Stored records
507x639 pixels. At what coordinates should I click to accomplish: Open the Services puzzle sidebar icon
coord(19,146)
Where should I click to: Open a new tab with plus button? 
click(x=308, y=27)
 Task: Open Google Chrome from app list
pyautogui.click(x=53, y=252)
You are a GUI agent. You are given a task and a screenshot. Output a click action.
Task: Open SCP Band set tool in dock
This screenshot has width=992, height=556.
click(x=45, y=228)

...

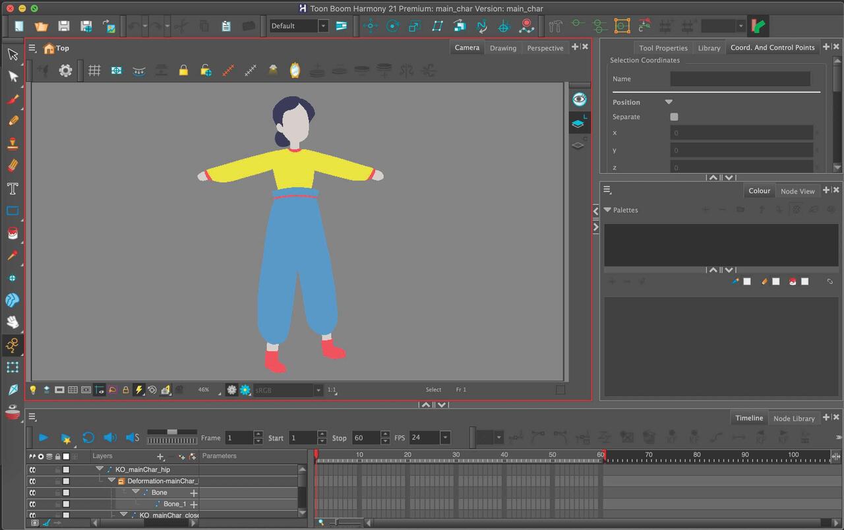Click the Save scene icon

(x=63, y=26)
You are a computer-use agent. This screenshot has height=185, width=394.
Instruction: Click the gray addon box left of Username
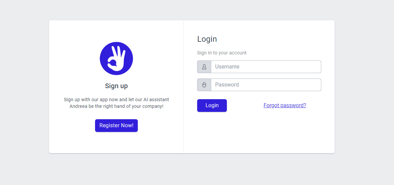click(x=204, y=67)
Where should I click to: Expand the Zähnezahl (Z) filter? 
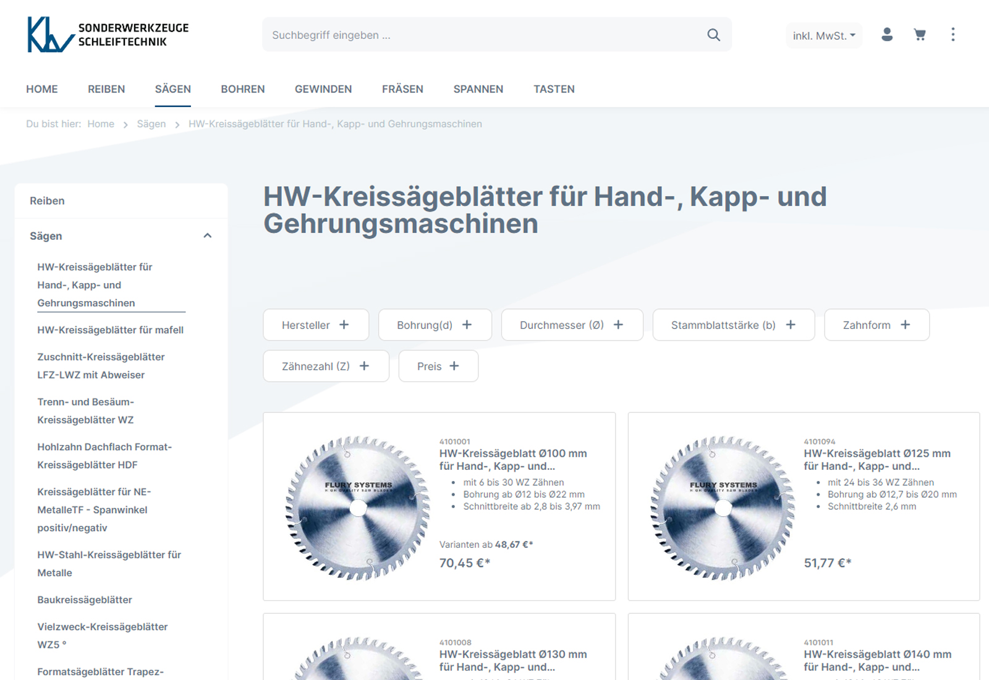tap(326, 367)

• _WORK ITEM_
Return each line of the entries that holds the string "agent".

• _WRITTEN RESPONSE_
You are a GUI agent. You are given a task and a screenshot. Output a click action.
You are a computer-use agent. This screenshot has height=185, width=394.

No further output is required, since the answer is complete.